Cancelling in Linear Congruences

This note deals with two circumstances in which terms may be divided through in linear congruences without effecting the set of solutions.

Theorem

The linear congruences $ax = b \pmod m$ and $cax = cb \pmod{cm}$ have the same solution set in $x$ given that $c \neq 0$.

Proof

$x$ is a solution to the congruence $ax = b \pmod m$ if and only if there exists a $y$ such that:

\[ ax + my = b.\]

It is easy to then see that multiplying through by $c \neq 0$ has no effect on the solution set.

Theorem

The linear congruences $ax = b \pmod m$ and $cax = cb \pmod m$ have the same solution set if $\gcd(c, m) = 1$.

Proof

We will show this be showing two implications. First, if $x$ is a solution to the equation $ax = b \pmod m$, it is necessarily a solution to $cax = cb \pmod m$.

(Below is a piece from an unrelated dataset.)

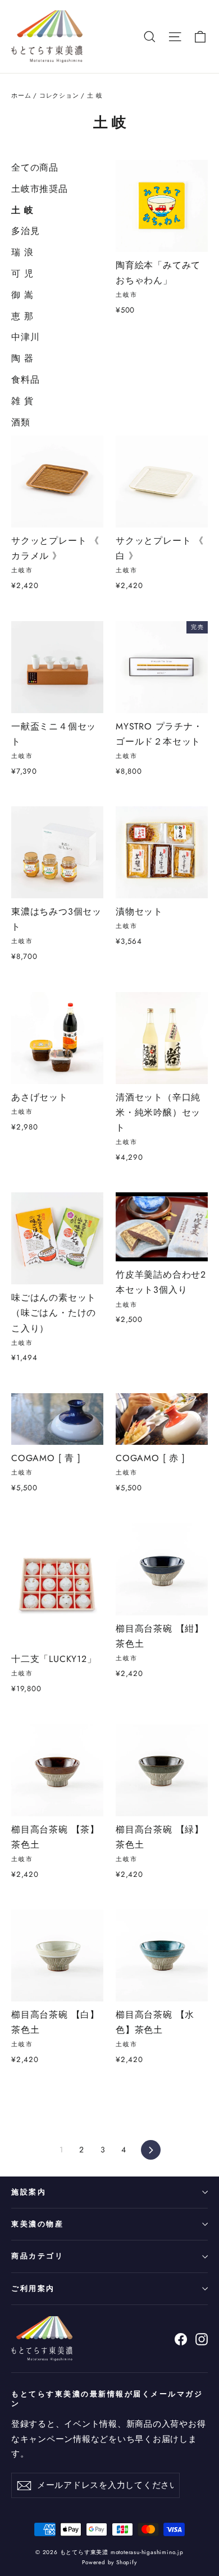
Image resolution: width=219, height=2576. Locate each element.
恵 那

In the opposite direction, we consider the following equivalent conditions:

\[\begin{align*} cax = cb \pmod m &\iff m \mid cax - cb \\ &\iff m \mid c(ax - b) \\ &\implies m \mid ax - b \tag{Since $\gcd(m, c) = 1$} \\ &\iff ax = b \pmod m \\ \end{align*}\]

This result can also be proven by using the existence of an inverse for $c$ given the coprimality condition.